Türkei: Festnahmen von 158 Militärangehörigen wegen Gülen-Verbindungen

Die türkische Polizei hat 158 Militärangehörige festgenommen, die im Verdacht stehen, Verbindungen zur Organisation von Fethullah Gülen zu haben, den Ankara beschuldigt, den Putschversuch von 2016 inszeniert zu haben. Die Festnahmen erfolgten in 43 der 81 Provinzen der Türkei, darunter Istanbul und Izmir.
Nach Angaben der staatlichen Nachrichtenagentur Anadolu kommen zu diesen Festnahmen etwa 50 weitere hinzu, die Ende Mai erfolgten. Die Staatsanwaltschaft Istanbul gab bekannt, dass weitere 18 Militärangehörige noch gesucht werden.

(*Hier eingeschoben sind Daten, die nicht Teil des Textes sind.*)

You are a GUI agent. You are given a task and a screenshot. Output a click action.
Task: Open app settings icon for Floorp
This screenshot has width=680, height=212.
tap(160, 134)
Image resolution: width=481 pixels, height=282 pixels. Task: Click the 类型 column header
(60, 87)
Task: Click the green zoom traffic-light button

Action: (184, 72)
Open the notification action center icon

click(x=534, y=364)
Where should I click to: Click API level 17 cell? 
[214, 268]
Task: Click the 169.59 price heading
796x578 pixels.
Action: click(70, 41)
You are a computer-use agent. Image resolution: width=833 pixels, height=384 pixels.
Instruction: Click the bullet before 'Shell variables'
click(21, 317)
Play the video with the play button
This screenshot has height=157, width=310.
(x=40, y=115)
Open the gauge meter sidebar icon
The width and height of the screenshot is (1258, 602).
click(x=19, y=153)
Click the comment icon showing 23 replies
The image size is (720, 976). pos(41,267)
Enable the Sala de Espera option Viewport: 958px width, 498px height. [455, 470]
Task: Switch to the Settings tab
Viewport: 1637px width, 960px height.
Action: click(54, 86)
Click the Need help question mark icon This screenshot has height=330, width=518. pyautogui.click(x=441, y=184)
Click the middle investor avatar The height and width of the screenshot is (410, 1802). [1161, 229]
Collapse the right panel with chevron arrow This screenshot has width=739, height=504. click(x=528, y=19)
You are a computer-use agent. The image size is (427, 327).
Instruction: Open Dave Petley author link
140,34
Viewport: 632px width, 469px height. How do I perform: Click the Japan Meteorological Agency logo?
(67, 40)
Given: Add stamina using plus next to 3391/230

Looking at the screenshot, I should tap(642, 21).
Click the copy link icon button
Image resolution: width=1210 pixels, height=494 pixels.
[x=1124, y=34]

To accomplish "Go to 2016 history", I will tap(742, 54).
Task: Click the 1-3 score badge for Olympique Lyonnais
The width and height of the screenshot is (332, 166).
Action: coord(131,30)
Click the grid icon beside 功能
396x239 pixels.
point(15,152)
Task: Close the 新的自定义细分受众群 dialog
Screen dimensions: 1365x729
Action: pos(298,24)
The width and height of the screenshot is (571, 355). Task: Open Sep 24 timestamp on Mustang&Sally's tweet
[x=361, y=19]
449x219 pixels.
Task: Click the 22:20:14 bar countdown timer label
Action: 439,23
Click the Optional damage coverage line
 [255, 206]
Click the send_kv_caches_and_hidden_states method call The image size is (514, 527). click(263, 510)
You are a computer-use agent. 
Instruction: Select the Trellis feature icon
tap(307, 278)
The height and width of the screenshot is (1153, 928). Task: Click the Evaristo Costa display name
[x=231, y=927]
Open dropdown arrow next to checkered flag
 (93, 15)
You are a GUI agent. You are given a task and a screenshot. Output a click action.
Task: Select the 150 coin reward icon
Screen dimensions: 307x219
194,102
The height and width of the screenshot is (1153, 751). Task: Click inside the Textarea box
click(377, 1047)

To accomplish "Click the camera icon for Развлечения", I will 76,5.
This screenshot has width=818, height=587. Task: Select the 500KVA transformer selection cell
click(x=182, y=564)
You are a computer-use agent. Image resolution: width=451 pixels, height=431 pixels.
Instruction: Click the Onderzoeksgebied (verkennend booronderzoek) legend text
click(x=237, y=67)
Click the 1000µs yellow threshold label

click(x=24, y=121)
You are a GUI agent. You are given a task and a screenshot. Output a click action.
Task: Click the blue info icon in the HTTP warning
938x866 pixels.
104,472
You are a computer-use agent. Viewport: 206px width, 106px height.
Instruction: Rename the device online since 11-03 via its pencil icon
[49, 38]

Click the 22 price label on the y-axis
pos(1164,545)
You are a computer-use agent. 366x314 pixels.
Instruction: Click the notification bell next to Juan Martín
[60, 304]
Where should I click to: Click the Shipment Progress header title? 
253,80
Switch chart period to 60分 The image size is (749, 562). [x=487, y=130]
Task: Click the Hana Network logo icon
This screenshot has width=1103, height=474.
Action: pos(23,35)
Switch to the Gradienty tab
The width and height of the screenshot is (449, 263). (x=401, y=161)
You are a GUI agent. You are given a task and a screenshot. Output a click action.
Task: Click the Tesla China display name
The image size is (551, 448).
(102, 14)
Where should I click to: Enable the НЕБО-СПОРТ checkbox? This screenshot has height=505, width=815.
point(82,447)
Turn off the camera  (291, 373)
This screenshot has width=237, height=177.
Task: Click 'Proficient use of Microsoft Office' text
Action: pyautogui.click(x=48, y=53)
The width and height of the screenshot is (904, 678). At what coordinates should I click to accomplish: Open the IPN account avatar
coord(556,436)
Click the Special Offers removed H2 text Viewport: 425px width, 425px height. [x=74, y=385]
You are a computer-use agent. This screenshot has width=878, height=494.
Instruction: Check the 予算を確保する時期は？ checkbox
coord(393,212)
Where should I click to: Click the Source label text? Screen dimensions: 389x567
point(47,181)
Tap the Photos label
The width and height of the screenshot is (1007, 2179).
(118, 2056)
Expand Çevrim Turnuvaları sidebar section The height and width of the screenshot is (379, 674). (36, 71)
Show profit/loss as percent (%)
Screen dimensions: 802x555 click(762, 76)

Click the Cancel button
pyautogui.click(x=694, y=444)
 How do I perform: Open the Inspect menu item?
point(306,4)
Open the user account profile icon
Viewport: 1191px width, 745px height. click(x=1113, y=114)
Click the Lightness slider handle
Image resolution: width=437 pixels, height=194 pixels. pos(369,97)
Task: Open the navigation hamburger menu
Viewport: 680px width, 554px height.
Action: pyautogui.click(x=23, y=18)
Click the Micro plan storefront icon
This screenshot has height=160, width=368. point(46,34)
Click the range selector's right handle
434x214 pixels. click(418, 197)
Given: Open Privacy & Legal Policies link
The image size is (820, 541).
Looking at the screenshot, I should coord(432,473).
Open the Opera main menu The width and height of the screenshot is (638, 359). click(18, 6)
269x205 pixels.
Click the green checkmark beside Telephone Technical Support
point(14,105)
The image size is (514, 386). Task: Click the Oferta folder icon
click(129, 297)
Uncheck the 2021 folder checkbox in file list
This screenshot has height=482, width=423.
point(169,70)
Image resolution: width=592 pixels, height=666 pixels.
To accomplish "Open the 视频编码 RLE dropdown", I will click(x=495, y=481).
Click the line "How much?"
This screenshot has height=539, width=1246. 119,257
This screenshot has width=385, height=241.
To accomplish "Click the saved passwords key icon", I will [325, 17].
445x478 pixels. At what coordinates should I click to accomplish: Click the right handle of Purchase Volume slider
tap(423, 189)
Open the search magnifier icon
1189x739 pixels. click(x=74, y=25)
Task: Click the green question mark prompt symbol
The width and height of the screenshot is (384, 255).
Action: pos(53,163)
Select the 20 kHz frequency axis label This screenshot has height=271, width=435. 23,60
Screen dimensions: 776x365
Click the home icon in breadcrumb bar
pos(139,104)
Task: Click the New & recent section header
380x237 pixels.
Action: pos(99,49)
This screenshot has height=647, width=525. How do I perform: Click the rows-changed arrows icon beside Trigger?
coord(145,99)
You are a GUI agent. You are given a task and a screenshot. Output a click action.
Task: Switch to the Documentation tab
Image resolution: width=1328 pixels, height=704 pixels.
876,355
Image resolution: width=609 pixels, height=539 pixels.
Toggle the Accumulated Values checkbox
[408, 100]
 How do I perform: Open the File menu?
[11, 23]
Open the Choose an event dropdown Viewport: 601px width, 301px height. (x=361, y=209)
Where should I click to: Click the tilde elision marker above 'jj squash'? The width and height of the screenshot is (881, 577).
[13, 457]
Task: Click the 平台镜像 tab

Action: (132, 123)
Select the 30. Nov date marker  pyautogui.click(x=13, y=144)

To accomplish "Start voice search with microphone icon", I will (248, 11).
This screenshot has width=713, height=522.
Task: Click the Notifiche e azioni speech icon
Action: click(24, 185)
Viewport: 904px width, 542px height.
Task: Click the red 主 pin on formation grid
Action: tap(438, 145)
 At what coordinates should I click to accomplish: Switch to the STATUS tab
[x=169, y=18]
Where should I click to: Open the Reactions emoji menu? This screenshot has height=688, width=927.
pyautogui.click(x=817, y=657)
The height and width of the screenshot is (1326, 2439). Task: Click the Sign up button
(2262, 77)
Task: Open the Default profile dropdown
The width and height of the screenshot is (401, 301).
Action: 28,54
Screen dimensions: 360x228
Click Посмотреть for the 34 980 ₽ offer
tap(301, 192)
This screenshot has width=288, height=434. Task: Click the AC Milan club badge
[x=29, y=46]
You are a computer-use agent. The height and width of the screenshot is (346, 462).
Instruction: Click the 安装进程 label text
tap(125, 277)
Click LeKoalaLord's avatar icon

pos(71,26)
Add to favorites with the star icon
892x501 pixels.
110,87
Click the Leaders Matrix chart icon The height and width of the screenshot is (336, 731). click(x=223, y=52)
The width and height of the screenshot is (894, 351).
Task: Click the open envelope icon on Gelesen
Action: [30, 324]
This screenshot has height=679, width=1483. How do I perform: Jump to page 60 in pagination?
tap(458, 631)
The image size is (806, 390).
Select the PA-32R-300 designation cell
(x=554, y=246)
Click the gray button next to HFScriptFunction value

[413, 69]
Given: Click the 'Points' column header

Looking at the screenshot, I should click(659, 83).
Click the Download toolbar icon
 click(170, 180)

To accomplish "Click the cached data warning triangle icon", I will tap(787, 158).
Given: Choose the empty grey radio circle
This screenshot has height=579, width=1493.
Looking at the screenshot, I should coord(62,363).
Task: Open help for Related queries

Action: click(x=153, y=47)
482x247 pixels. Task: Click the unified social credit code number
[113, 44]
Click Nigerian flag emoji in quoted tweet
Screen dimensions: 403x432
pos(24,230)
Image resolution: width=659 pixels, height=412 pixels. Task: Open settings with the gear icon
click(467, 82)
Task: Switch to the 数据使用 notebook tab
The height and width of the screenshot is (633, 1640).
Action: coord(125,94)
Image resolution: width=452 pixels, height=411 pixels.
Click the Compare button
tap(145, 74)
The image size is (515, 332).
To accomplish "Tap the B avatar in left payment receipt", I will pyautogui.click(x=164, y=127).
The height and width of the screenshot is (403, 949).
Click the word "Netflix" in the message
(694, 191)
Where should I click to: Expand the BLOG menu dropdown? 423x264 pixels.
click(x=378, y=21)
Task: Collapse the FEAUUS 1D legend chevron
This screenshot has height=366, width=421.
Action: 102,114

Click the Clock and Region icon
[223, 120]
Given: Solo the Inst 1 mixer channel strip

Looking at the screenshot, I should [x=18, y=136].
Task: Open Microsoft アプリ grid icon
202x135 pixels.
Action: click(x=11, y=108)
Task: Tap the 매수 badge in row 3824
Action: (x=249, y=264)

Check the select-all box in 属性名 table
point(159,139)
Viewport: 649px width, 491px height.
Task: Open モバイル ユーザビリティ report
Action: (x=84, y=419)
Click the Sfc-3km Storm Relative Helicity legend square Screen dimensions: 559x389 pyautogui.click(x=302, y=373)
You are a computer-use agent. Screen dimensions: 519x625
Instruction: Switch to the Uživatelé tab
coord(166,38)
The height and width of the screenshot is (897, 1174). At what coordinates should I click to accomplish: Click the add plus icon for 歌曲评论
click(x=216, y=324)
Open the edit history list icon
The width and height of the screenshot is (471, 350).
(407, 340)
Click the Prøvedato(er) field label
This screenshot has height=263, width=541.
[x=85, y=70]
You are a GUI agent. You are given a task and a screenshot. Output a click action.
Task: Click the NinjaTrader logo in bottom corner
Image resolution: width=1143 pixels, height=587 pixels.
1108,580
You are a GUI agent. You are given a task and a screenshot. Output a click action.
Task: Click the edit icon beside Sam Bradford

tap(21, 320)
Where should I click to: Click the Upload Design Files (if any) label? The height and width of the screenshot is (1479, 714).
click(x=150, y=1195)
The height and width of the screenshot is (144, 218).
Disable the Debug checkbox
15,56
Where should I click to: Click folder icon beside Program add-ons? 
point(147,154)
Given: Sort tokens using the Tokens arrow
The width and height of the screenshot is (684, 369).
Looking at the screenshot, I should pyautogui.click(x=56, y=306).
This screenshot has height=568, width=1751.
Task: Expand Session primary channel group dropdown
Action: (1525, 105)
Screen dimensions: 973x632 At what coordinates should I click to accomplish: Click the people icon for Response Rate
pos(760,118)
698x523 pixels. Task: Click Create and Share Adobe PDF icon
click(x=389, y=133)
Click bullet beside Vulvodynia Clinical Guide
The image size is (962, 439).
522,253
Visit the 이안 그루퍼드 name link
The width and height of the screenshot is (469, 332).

Fethullah Gülen, der Ende Oktober in den Vereinigten Staaten starb, war einst ein enger Verbündeter von Recep Tayyip Erdoğan, bevor ihre Beziehung zerbrach. Ankara wirft Gülens Anhängern vor, verschiedene türkische Institutionen infiltriert zu haben, um einen „Parallelstaat“ zu schaffen.
Seit dem gescheiterten Putschversuch im Jahr 2016 wurden fast 26.000 Menschen wegen Beteiligung an der Gülen-Bewegung festgenommen, und mehr als 9.000 wurden nach Angaben türkischer Justizbeamter inhaftiert.
Präsident Erdoğan hat geschworen, Gülens Anhänger „bis in die entlegensten Winkel der Welt“ zu verfolgen.